▸ Task objective: Please write out the data that follows, word for word.

*** Opening Input ***

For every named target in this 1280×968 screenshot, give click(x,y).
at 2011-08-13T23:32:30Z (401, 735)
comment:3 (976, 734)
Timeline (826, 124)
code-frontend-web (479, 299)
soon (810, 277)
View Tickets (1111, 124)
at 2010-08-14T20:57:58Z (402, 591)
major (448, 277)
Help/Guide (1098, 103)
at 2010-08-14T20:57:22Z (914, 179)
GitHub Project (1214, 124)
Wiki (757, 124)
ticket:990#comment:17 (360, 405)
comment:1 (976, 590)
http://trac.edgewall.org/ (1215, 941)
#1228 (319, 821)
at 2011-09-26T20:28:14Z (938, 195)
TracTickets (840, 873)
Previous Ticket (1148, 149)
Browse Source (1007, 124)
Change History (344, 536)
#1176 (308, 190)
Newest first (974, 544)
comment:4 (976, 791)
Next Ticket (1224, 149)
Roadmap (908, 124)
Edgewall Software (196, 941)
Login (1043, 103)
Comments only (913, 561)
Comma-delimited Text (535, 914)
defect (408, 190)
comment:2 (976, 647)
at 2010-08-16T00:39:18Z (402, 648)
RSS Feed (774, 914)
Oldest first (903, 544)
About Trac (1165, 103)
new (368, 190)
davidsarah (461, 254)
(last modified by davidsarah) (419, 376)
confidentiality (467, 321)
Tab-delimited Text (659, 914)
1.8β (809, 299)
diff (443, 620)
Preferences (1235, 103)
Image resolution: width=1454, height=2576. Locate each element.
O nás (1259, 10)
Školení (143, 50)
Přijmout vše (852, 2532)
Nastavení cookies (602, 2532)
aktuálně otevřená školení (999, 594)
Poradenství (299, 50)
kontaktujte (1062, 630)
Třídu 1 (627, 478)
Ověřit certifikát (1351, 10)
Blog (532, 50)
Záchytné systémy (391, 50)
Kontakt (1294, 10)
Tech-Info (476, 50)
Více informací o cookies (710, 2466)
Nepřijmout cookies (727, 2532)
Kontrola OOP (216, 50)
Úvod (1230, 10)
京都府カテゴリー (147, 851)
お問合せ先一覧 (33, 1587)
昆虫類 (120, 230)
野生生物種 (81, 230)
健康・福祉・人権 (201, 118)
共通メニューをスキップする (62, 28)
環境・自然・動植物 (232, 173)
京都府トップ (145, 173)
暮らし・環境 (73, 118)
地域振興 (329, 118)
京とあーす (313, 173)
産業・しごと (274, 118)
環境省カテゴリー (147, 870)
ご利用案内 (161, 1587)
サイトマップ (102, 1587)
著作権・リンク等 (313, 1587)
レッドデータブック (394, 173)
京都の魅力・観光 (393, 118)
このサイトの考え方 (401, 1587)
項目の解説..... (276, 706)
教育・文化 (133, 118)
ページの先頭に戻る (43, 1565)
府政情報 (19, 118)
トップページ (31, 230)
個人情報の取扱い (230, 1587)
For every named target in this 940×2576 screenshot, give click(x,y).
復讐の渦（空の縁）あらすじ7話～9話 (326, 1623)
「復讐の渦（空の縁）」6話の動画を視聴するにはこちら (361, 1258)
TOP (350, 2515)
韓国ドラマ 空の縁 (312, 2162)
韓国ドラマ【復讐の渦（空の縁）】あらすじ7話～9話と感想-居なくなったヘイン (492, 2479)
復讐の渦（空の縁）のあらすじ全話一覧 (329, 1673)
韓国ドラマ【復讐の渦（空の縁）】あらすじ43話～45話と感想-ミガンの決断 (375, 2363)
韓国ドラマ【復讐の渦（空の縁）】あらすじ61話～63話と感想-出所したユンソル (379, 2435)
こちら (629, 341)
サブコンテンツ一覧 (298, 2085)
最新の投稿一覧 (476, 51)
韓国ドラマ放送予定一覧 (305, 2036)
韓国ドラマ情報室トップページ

*** Closing Input ***

▸ Result below:
For every named target in this 1280×968 screenshot, give click(x,y).
at 2011-08-13T23:32:30Z (401, 735)
comment:3 (976, 734)
Timeline (826, 124)
code-frontend-web (479, 299)
soon (810, 277)
View Tickets (1111, 124)
at 2010-08-14T20:57:58Z (402, 591)
major (448, 277)
Help/Guide (1098, 103)
at 2010-08-14T20:57:22Z (914, 179)
GitHub Project (1214, 124)
Wiki (757, 124)
ticket:990#comment:17 (360, 405)
comment:1 (976, 590)
http://trac.edgewall.org/ (1215, 941)
#1228 (319, 821)
at 2011-09-26T20:28:14Z (938, 195)
TracTickets (840, 873)
Previous Ticket (1148, 149)
Browse Source (1007, 124)
Change History (344, 536)
#1176 (308, 190)
Newest first (974, 544)
comment:4 (976, 791)
Next Ticket (1224, 149)
Roadmap (908, 124)
Edgewall Software (196, 941)
Login (1043, 103)
Comments only (913, 561)
Comma-delimited Text (535, 914)
defect (408, 190)
comment:2 (976, 647)
at 2010-08-16T00:39:18Z (402, 648)
RSS Feed (774, 914)
Oldest first (903, 544)
About Trac (1165, 103)
new (368, 190)
davidsarah (461, 254)
(last modified by davidsarah) (419, 376)
confidentiality (467, 321)
Tab-delimited Text (659, 914)
1.8β (809, 299)
diff (443, 620)
Preferences (1235, 103)
Image resolution: width=1454, height=2576. Locate each element.
O nás (1259, 10)
Školení (143, 50)
Přijmout vše (852, 2532)
Nastavení cookies (602, 2532)
aktuálně otevřená školení (999, 594)
Poradenství (299, 50)
kontaktujte (1062, 630)
Třídu 1 (627, 478)
Ověřit certifikát (1351, 10)
Blog (532, 50)
Záchytné systémy (391, 50)
Kontakt (1294, 10)
Tech-Info (476, 50)
Více informací o cookies (710, 2466)
Nepřijmout cookies (727, 2532)
Kontrola OOP (216, 50)
Úvod (1230, 10)
京都府カテゴリー (147, 851)
お問合せ先一覧 (33, 1587)
昆虫類 (120, 230)
野生生物種 (81, 230)
健康・福祉・人権 (201, 118)
共通メニューをスキップする (62, 28)
環境・自然・動植物 (232, 173)
京都府トップ (145, 173)
暮らし・環境 (73, 118)
地域振興 (329, 118)
京とあーす (313, 173)
産業・しごと (274, 118)
環境省カテゴリー (147, 870)
ご利用案内 (161, 1587)
サイトマップ (102, 1587)
著作権・リンク等 (313, 1587)
レッドデータブック (394, 173)
京都の魅力・観光 (393, 118)
このサイトの考え方 (401, 1587)
項目の解説..... (276, 706)
教育・文化 (133, 118)
ページの先頭に戻る (43, 1565)
府政情報 (19, 118)
トップページ (31, 230)
個人情報の取扱い (230, 1587)
For every named target in this 940×2576 screenshot, give click(x,y).
復讐の渦（空の縁）あらすじ7話～9話 (326, 1623)
「復讐の渦（空の縁）」6話の動画を視聴するにはこちら (361, 1258)
TOP (350, 2515)
韓国ドラマ 空の縁 (312, 2162)
韓国ドラマ【復讐の渦（空の縁）】あらすじ7話～9話と感想-居なくなったヘイン (492, 2479)
復讐の渦（空の縁）のあらすじ全話一覧 (329, 1673)
韓国ドラマ【復讐の渦（空の縁）】あらすじ43話～45話と感想-ミガンの決断 (375, 2363)
韓国ドラマ【復讐の渦（空の縁）】あらすじ61話～63話と感想-出所したユンソル (379, 2435)
こちら (629, 341)
サブコンテンツ一覧 (298, 2085)
最新の投稿一覧 (476, 51)
韓国ドラマ放送予定一覧 (305, 2036)
韓国ドラマ情報室トップページ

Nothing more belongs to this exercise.